EXERCISE REQUIREMENTS - Copy the data that follows exactly. Include no pictures.

----------------

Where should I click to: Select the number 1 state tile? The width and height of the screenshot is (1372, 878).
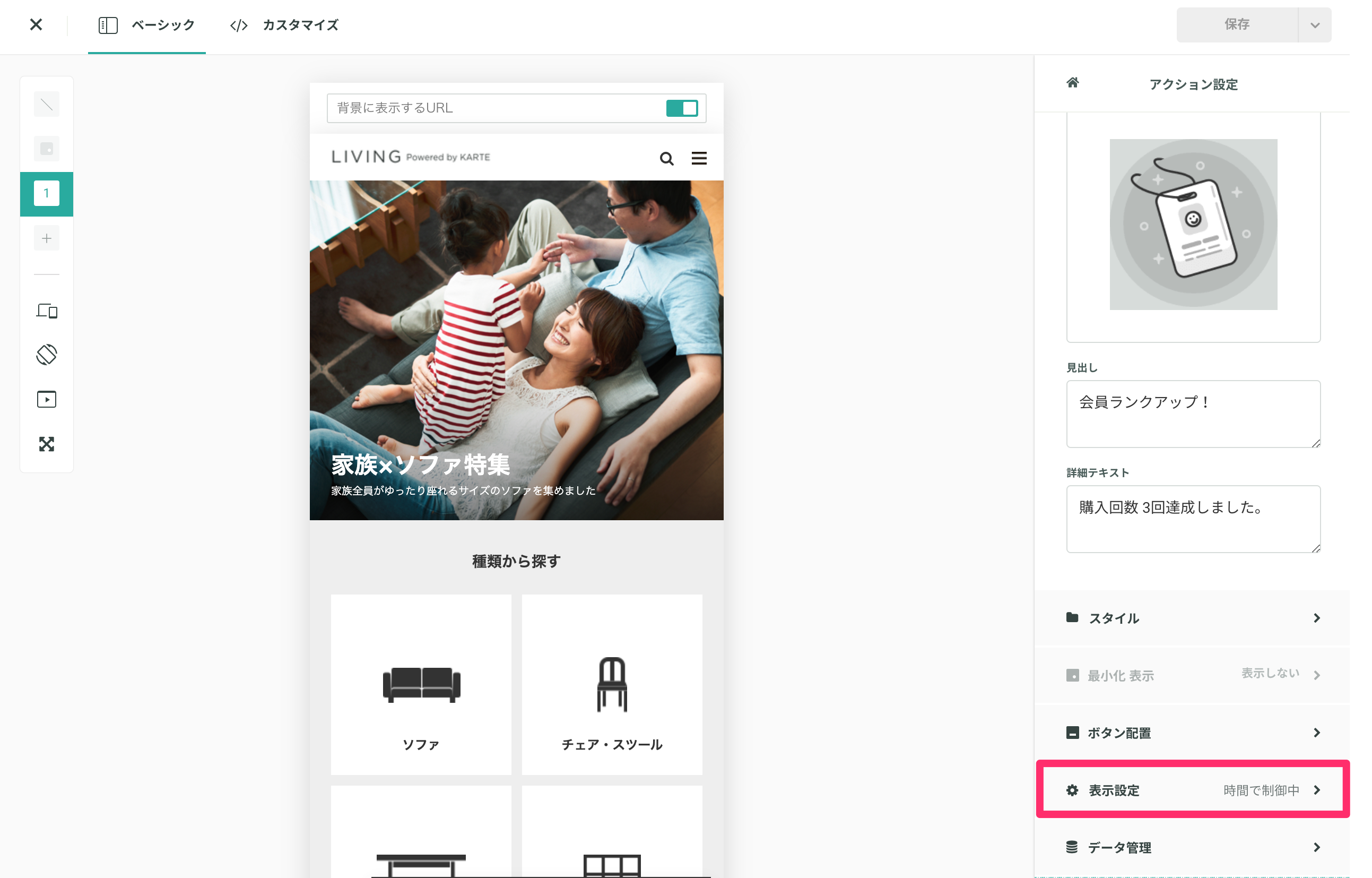[x=47, y=194]
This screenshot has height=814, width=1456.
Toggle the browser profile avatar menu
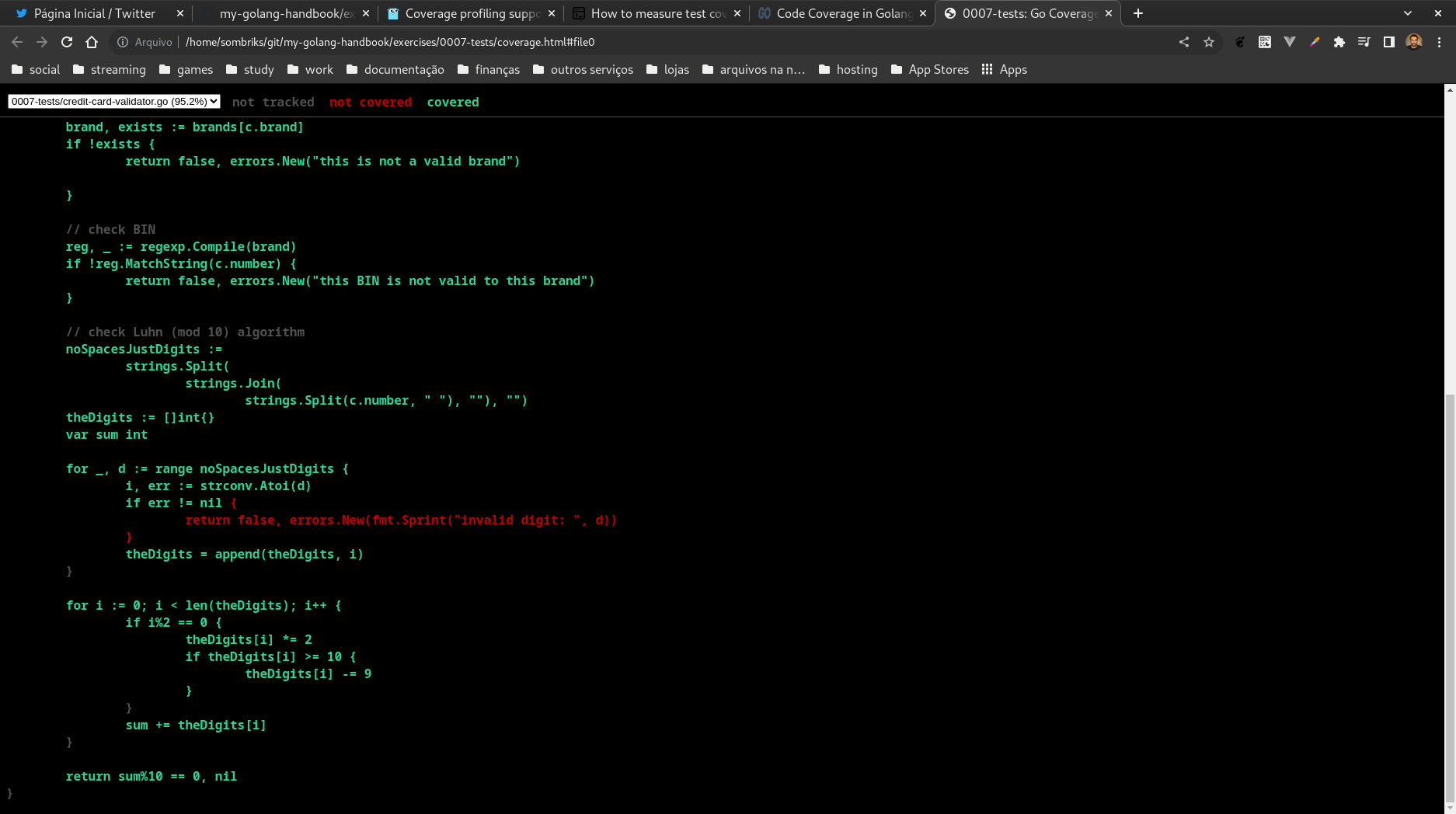tap(1415, 42)
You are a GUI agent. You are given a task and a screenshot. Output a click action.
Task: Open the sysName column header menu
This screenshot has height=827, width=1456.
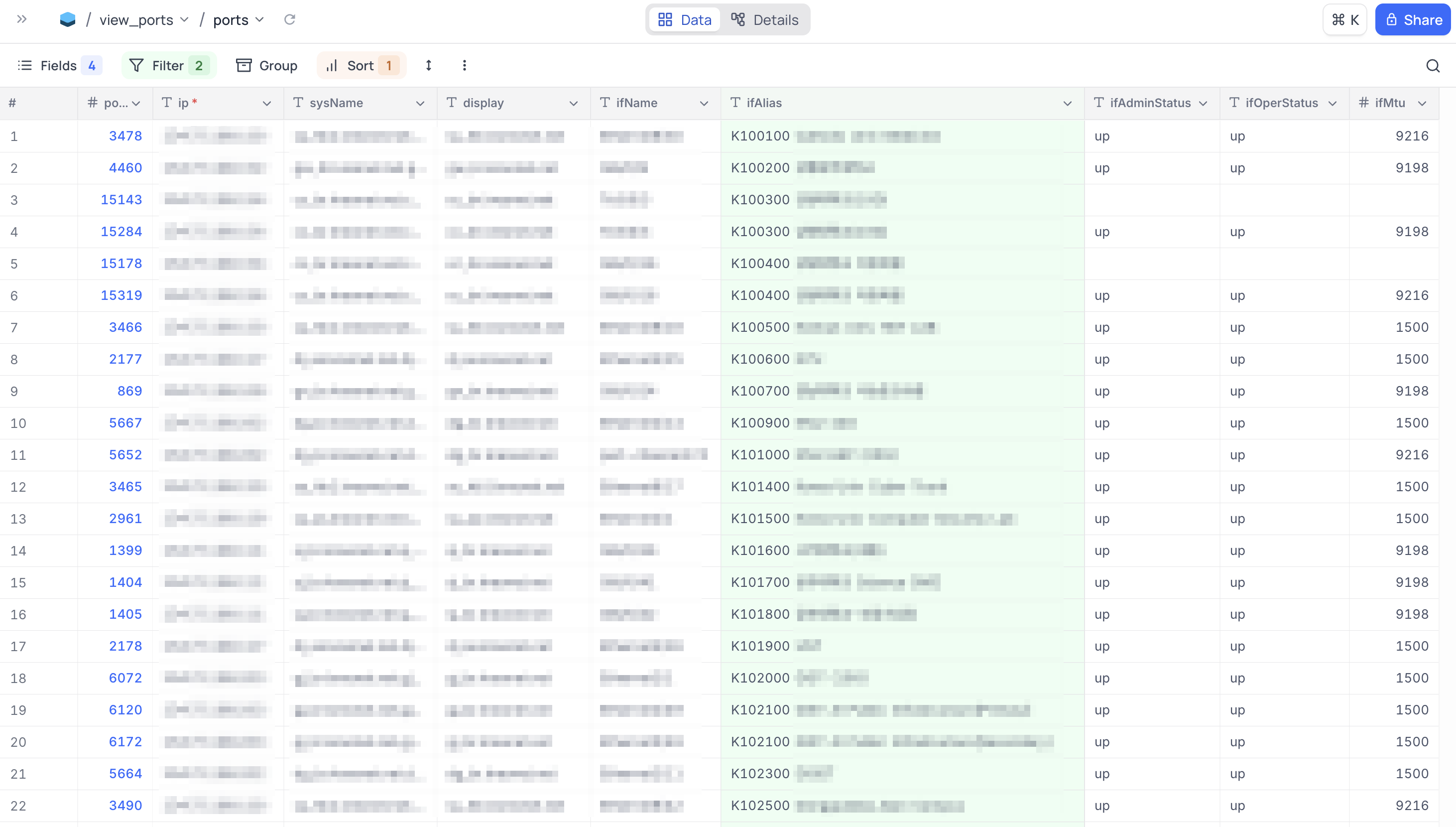[x=420, y=104]
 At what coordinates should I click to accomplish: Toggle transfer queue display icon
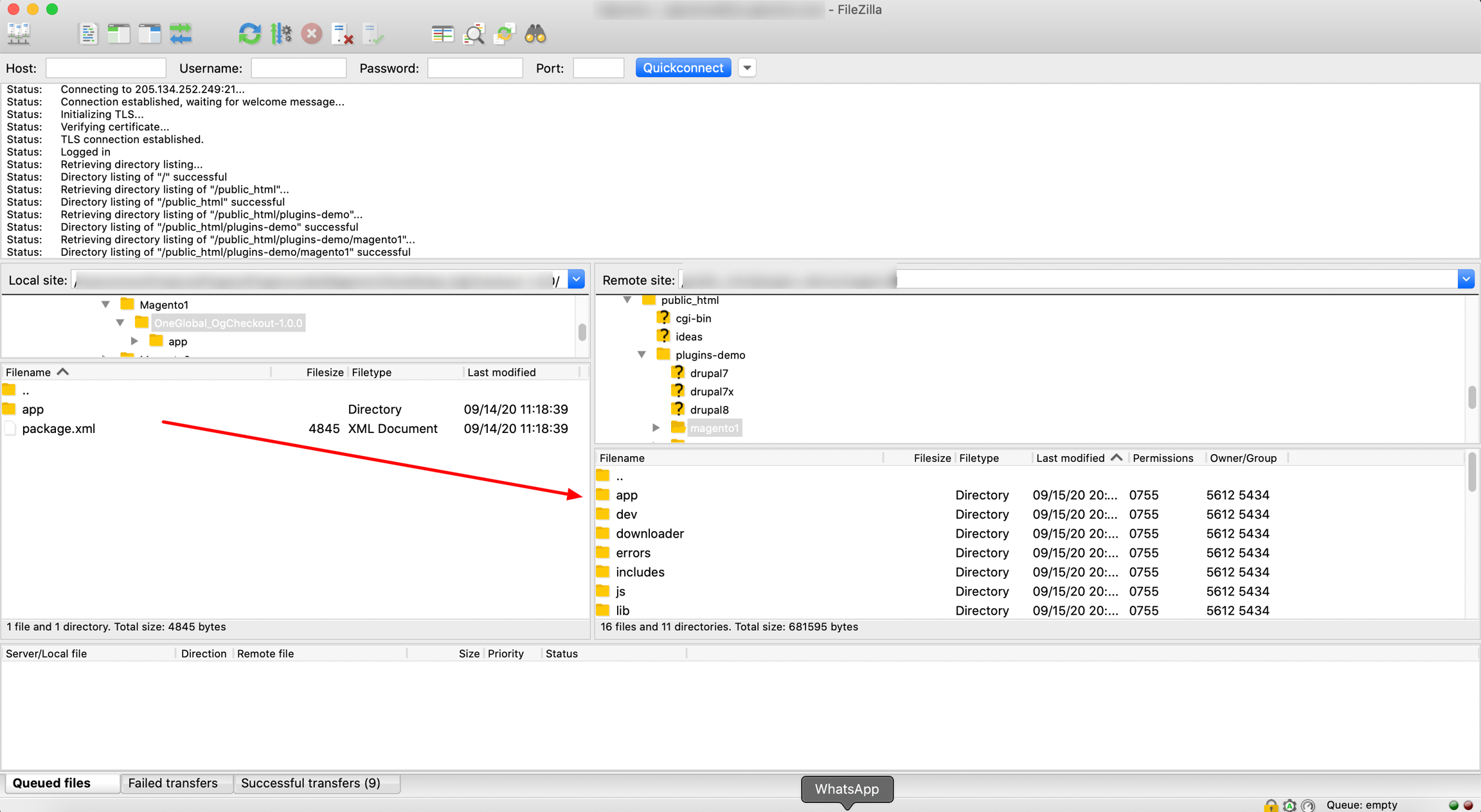[181, 33]
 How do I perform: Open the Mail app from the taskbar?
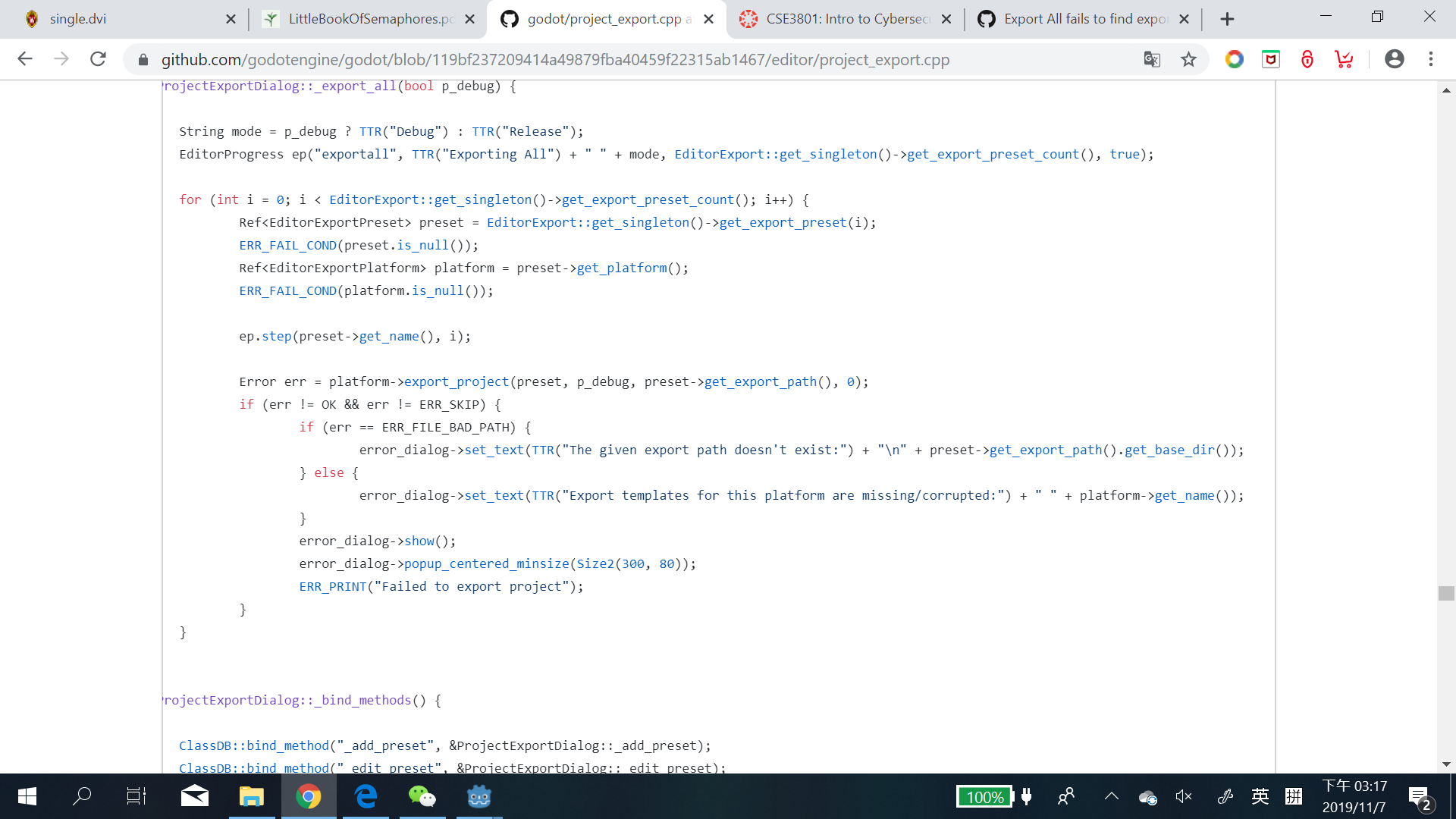click(195, 796)
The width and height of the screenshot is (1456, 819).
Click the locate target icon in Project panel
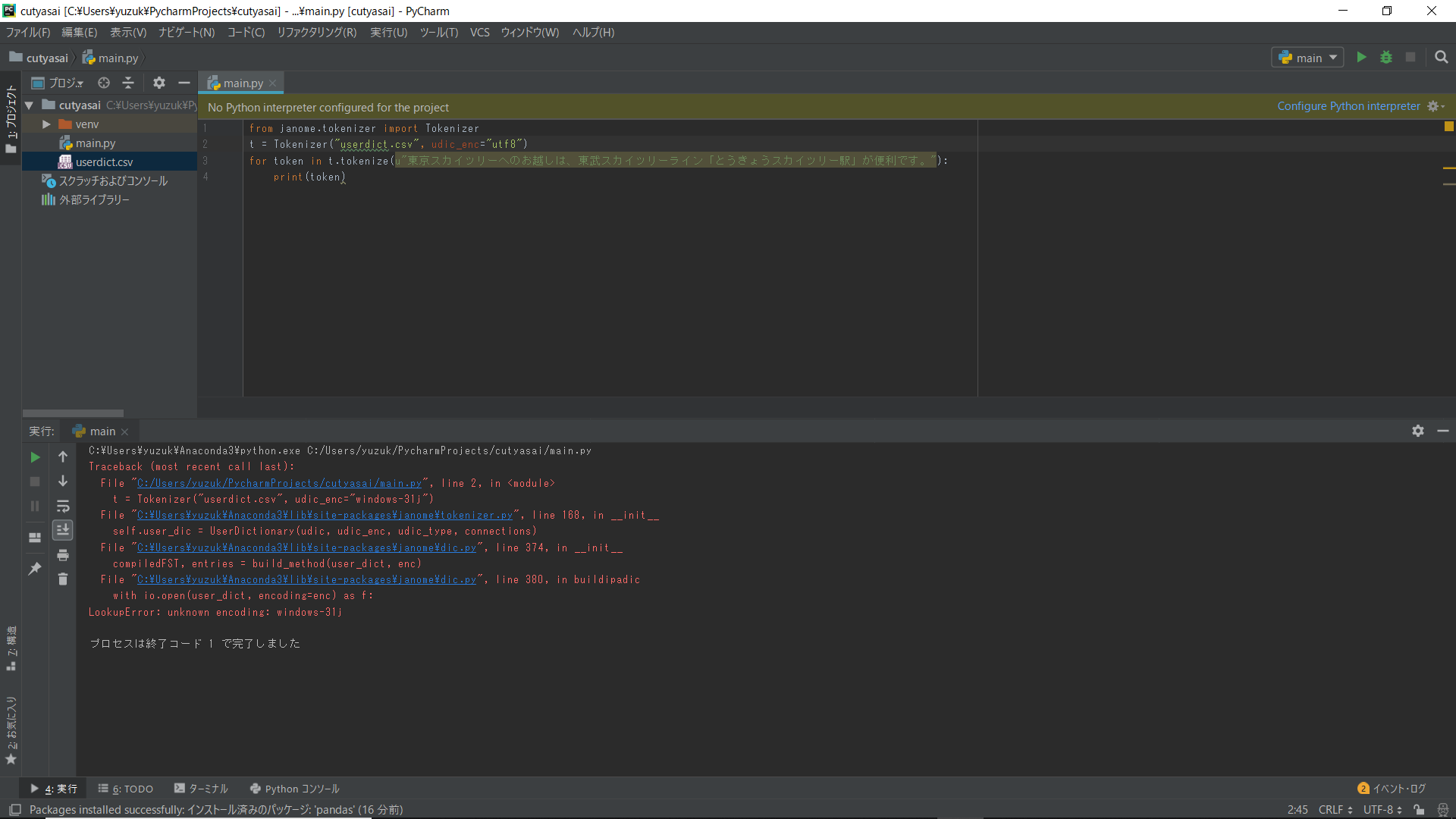click(104, 83)
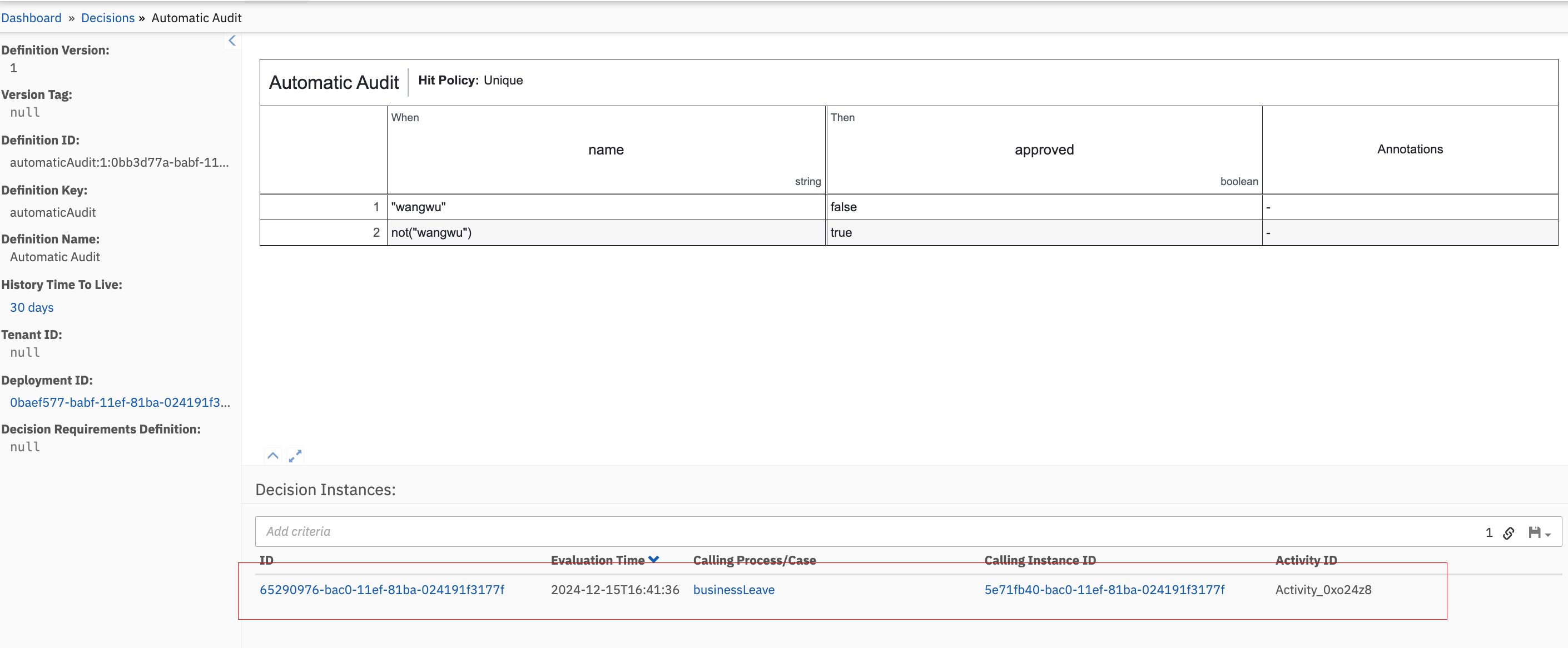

----------------

ANSWER SPACE -
Where should I click to: Select the number 1 state tile? The width and height of the screenshot is (1372, 878).
[x=47, y=194]
This screenshot has height=814, width=1456.
Toggle the browser profile avatar menu
tap(1415, 42)
You are a GUI agent. You are given a task and a screenshot. Output a click action.
Task: Open the sysName column header menu
This screenshot has height=827, width=1456.
[x=420, y=104]
 At what coordinates should I click to accomplish: Toggle transfer queue display icon
[181, 33]
 How do I perform: Open the Mail app from the taskbar?
click(195, 796)
The width and height of the screenshot is (1456, 819).
Click the locate target icon in Project panel
click(104, 83)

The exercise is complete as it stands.